It’s always a good time to invest in real estate. That’s a broad statement and one you’ve likely heard from a real estate agent at one time or another but in fact there’s truth to that. There may not be millions of foreclosed properties in a bank’s inventoryinvesting in foreclosures anxious to get rid of them but there is always going to be someone who wants to sell below market and someone who wants to buy. Your job is to be the person in between and be consistent in your methods.

Different markets will also provide different opportunities. For example, take a look at some of the hardest hit markets during the housing debacle. Would it have been a good idea back in say 2008 to buy a piece of property when property values first began to decline? Probably not. But then again there are other markets besides the ones where housing bubbles are soon ready to burst. Investing in real estate means finding an ideal market then apply your evaluation model to see if in fact a property has potential.

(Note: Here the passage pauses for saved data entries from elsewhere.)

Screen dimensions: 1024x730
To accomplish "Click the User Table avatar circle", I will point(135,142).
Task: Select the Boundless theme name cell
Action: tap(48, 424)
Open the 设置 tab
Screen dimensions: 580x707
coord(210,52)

When a market has experienced a significant price drop over an extended period then appears to be on the rebound, that market will very likely be flooded with novice real estate investors who bid against one another for the very same property. If the investor loses out, the next property pops on the radar screen and the bidding process begins all over again. The prolific buying and selling of real estate where initial profits are realized can soon fuel another real estate bubble and real estate “investors” can find they’re holding real estate they’d really rather not have.

Successful real estate investors don’t get caught up in bubbles. If they do, it’s likely they won’t be real estate investors for very long. Real estate investing for the long term means applying a proven process to a potential property and staying away from “hot” markets that will ultimately get cold once again.